Os contratos assinados com as Administrações Regionais de Saúde (ARS) no âmbito do programa do cheque-dentista definem que os médicos dentistas recebem a 30 dias, mas nas regiões Norte e Centro a falta de verbas tem ditado atrasos de mais de três meses nos pagamentos. De acordo com uma notícia publicada esta quinta-feira (11 de agosto) pelo Diário de Notícias, “só na região Centro os valores em atraso rondam os 500 mil euros referentes a abril e maio”.
Segundo o DN, que ouviu vários médicos dentistas nesta situação, as justificações das Administrações Regionais de Saúde têm sido diversas: “não têm pessoal, verbas atrasadas, que é preciso fazer outros pagamentos primeiro”.
À Ordem dos Médicos Dentistas (OMD) já chegaram 14 queixas, o que levou o bastonário a informar o Ministério da Saúde.

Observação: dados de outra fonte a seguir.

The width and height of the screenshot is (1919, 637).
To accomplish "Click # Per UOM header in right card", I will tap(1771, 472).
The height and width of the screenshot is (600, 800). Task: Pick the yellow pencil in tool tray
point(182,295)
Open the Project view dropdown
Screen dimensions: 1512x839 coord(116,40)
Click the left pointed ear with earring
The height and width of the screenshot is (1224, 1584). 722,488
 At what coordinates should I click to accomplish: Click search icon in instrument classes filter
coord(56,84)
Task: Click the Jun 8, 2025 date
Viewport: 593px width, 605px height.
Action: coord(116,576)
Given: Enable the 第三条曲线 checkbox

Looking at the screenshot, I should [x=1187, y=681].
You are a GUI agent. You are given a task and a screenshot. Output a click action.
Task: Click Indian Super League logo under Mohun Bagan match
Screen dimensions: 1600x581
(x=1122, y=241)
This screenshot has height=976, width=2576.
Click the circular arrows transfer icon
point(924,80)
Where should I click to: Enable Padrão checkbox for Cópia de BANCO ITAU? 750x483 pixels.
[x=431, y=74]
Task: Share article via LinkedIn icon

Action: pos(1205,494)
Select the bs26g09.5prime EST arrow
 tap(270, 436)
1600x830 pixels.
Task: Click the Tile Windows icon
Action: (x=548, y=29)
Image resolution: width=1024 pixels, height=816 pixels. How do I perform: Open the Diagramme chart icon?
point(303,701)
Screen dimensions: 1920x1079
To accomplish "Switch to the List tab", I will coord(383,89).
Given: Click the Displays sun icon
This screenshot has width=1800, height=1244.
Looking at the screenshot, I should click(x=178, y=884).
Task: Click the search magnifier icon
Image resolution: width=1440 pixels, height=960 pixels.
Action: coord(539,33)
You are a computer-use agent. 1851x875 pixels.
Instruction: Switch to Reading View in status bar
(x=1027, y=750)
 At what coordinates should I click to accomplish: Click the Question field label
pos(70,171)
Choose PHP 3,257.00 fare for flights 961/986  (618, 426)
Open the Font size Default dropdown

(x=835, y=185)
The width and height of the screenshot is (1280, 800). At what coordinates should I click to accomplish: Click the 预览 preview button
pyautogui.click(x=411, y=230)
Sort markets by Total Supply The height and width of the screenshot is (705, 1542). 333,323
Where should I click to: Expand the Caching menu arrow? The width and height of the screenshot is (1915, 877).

A resposta de Fernando Araújo, secretário de Estado da Saúde, chegou esta semana e revela que o processo está a ser acompanhado e que as duas administrações regionais em causa “encontram-se a desenvolver todos os esforços para regularizar todos os casos pendentes, no mais curto espaço de tempo”.
O programa dos cheques-dentista foi criado em 2008 pelo Ministério da Saúde e abrange crianças de 7, 10, 13 e 15 anos que frequentem as escolas públicas, idosos com complemento solidário, grávidas e portadores de VIH e desde o seu lançamento já promoveu 7616 tratamentos dentários, de acordo com dados da OMD [1].